It's time to don your capes and wear your briefs outside your pants. Comic book videogame season is upon us! You have a wide array of options this year in how you choose to vanquish evil, whether it's webslinging around New York, holding your breath in the underwater realm of Atlantis, or going toe-to-toe with world-devouring aliens on the deck of a flying aircraft carrier. I recently had the chance to play a near-final version of the soon-to-be-released Justice League Heroes from Warner Bros. Interactive, and it's making a strong bid for your superhero-themed game time, especially if you crave action filled with diverse superpowers and larger-than-life heroics.

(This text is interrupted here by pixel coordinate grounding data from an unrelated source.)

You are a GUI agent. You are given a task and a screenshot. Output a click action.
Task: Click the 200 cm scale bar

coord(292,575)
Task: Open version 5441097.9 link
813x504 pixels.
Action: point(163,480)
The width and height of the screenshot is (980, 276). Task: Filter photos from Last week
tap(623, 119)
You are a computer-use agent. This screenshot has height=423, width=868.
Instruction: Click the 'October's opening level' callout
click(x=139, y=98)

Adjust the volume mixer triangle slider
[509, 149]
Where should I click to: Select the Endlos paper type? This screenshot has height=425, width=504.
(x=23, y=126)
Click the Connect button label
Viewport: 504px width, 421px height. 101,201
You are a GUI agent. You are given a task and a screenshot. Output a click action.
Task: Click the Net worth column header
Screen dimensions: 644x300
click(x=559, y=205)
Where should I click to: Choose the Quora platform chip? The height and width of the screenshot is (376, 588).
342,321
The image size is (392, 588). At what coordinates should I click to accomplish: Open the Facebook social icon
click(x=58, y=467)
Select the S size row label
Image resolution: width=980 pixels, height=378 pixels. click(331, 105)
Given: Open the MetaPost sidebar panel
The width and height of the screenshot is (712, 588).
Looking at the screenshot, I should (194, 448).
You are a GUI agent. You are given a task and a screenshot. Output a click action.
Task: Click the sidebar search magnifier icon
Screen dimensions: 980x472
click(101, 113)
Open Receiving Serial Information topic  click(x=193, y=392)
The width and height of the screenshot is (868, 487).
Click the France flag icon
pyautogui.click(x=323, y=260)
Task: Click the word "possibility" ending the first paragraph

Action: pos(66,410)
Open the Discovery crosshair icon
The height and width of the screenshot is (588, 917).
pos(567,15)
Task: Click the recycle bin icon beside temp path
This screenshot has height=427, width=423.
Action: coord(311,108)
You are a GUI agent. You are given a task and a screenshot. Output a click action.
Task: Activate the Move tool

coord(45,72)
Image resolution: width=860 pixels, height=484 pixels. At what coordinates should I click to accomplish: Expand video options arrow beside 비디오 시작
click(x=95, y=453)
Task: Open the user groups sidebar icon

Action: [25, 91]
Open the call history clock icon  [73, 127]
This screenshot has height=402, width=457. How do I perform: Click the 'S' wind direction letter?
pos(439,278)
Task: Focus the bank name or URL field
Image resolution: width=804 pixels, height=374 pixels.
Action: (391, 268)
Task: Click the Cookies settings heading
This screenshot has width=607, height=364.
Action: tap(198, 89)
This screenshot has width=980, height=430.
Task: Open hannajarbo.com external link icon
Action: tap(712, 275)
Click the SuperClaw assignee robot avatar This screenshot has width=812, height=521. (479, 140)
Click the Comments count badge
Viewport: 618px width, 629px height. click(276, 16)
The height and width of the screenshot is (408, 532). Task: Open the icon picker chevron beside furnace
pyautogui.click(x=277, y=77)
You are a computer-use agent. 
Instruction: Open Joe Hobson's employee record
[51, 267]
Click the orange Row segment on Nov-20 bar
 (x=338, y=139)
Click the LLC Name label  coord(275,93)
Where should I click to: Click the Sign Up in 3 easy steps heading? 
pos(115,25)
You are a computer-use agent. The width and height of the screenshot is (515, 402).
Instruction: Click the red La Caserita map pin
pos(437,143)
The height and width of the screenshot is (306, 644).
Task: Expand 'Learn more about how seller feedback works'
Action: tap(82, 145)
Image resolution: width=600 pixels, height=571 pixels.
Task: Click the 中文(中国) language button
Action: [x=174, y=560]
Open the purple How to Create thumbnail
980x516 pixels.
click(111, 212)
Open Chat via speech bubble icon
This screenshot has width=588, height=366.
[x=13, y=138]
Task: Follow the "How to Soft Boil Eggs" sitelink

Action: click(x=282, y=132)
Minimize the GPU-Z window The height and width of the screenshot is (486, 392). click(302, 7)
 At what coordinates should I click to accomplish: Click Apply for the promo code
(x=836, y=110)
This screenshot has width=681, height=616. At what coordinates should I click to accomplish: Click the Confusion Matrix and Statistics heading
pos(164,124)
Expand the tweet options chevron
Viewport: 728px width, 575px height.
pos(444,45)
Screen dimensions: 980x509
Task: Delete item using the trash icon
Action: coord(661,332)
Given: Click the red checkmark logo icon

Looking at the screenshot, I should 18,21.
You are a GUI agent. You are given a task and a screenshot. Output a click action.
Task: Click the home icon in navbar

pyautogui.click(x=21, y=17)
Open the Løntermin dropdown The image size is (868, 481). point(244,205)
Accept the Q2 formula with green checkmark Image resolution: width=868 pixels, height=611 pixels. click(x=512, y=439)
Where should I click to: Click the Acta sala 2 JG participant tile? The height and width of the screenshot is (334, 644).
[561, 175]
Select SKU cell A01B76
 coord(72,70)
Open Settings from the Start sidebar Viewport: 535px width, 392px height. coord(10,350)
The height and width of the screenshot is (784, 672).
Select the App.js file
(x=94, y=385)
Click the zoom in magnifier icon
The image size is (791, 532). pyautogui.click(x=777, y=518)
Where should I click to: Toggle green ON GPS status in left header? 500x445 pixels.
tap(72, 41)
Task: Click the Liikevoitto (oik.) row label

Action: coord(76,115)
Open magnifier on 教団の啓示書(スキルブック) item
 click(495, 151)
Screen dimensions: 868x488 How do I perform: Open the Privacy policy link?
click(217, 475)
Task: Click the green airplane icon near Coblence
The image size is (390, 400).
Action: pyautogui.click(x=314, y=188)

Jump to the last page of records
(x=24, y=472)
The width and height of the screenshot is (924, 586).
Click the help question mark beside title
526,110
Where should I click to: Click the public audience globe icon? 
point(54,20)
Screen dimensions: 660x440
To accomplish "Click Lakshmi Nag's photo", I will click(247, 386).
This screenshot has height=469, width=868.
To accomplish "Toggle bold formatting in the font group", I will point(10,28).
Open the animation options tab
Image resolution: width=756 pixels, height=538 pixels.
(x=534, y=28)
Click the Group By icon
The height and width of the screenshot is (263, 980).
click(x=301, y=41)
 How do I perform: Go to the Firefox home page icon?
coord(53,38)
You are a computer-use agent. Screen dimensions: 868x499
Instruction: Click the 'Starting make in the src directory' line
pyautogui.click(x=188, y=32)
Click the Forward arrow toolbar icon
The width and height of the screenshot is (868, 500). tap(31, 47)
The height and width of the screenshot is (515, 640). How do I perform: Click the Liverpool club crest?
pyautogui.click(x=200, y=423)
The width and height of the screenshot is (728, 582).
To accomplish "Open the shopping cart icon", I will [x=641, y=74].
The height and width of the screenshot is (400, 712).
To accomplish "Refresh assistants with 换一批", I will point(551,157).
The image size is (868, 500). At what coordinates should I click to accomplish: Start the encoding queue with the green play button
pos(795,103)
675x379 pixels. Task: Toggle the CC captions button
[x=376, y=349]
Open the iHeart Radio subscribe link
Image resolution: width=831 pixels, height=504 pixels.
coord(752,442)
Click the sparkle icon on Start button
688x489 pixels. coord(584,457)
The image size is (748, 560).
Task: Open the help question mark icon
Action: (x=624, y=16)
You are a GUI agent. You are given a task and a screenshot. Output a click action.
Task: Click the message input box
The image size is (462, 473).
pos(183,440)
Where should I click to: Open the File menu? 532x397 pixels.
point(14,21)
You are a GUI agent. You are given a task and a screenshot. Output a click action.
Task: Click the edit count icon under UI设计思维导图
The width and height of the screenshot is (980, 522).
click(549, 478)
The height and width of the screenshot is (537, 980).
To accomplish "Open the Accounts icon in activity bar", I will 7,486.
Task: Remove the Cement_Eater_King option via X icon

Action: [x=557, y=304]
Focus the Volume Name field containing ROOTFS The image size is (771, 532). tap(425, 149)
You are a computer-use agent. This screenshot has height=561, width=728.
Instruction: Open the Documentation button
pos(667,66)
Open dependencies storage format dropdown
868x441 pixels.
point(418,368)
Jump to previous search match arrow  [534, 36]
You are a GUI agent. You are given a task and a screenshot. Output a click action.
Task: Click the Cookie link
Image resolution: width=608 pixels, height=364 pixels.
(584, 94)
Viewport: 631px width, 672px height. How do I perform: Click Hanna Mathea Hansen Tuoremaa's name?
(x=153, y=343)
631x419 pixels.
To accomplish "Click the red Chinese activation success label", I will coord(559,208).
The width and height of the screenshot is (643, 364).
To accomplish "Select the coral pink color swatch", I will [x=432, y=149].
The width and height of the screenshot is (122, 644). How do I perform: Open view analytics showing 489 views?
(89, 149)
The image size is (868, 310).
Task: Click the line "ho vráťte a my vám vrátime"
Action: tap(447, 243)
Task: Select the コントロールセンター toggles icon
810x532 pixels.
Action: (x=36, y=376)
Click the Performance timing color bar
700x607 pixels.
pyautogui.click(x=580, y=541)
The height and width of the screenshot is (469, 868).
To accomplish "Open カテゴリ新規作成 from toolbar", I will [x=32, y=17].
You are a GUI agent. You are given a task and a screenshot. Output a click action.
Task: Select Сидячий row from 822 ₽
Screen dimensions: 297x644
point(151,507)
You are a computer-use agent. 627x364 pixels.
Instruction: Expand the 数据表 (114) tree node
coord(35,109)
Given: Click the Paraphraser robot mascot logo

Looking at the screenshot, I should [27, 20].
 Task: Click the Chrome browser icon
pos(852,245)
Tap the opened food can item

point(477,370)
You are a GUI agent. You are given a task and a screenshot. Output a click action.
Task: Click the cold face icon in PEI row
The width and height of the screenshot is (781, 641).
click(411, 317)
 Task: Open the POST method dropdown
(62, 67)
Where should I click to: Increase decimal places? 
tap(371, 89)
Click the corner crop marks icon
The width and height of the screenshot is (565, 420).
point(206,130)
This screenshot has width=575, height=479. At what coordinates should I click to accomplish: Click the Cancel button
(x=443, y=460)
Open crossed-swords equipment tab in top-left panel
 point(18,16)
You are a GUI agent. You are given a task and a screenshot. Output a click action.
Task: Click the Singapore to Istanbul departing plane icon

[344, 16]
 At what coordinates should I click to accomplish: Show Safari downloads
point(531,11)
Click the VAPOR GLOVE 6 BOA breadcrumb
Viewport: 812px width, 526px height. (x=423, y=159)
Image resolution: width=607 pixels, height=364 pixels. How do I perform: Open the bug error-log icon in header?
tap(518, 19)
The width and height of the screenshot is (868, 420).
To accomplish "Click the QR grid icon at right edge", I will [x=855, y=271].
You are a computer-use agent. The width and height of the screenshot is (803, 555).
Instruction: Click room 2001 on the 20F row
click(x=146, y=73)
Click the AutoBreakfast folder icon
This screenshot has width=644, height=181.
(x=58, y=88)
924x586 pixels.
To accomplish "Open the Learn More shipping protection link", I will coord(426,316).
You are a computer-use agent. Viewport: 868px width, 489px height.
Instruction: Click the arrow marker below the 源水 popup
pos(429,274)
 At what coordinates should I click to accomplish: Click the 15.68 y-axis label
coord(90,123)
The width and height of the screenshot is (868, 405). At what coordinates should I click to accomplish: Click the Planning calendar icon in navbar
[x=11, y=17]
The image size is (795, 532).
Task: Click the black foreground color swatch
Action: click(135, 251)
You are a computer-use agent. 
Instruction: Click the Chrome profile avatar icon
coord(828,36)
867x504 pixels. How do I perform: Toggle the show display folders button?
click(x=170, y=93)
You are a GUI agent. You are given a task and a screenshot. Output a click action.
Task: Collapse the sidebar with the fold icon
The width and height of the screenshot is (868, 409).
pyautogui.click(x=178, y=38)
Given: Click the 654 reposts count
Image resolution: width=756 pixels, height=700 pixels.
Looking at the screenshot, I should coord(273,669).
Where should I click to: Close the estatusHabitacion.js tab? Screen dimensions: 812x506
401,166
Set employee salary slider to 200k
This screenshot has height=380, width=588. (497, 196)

Justice League Heroes features a pantheon of DC Comics' greatest costumed superheroes, specifically the most notable Justice League heroes made popular by the animated television series. The core members of the Justice League in the video game are Superman, Batman, Wonder Woman, Green Lantern, The Flash, Martian Manhunter and Zatanna. This will be your core group of characters, although several more full-featured characters are unlockable, and within each mission in the game, a buddy system is in effect, so you'll choose the best two characters for each mission. You can either have the AI control your character, which can be set to offensive and defensive routines, or you can have a friend jump in at any time, playing through the game's 50+ levels cooperatively.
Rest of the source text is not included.